→ **What you are asked to do**
Go over each line of the entries below, count those with "This", and give only the count.

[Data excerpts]
▬▬▬
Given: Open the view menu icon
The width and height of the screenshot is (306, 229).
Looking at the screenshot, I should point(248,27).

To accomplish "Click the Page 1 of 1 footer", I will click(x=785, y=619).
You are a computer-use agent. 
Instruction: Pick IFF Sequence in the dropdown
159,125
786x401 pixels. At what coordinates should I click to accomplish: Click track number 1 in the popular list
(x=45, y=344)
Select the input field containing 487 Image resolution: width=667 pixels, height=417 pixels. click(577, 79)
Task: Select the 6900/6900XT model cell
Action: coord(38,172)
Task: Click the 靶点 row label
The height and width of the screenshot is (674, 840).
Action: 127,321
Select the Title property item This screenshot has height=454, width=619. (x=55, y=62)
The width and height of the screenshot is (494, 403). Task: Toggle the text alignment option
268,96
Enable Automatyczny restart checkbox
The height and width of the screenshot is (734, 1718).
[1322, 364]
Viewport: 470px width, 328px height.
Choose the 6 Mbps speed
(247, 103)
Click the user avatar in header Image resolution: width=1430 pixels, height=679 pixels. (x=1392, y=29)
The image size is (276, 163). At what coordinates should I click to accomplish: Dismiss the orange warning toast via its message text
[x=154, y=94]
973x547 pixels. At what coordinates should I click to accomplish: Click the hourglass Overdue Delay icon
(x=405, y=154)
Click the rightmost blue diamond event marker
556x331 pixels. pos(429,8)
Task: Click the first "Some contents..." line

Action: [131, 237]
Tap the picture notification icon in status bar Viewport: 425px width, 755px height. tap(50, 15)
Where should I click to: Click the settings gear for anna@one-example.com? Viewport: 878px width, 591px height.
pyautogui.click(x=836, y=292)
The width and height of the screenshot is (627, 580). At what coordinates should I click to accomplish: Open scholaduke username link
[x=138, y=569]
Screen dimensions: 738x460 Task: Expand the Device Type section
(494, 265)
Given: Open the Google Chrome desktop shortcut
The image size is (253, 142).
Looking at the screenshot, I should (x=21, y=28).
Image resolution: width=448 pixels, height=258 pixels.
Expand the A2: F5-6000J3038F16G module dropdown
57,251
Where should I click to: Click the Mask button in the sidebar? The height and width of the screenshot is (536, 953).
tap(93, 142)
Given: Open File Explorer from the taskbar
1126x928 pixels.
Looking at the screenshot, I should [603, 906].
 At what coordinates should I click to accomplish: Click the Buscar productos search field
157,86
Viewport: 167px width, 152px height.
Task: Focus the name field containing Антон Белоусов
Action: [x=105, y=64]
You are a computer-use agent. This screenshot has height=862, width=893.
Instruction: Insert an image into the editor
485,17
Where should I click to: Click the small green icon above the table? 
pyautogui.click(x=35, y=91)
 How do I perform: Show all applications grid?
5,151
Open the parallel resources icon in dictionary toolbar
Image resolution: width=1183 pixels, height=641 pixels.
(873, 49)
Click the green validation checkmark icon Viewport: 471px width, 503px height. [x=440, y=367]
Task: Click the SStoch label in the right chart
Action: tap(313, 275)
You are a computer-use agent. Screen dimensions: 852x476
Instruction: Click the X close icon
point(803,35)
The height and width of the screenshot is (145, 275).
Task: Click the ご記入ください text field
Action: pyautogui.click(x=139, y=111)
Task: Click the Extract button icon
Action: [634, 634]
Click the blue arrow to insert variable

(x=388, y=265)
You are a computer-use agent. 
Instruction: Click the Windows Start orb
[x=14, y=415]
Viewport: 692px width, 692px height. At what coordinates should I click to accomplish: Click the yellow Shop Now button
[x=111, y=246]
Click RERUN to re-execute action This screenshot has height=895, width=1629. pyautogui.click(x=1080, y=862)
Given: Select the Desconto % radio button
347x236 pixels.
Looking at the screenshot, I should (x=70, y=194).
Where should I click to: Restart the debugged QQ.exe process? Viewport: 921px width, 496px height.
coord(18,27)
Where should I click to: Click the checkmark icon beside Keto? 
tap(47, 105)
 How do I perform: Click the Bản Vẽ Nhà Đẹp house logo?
▬▬▬
→ **Reply**
3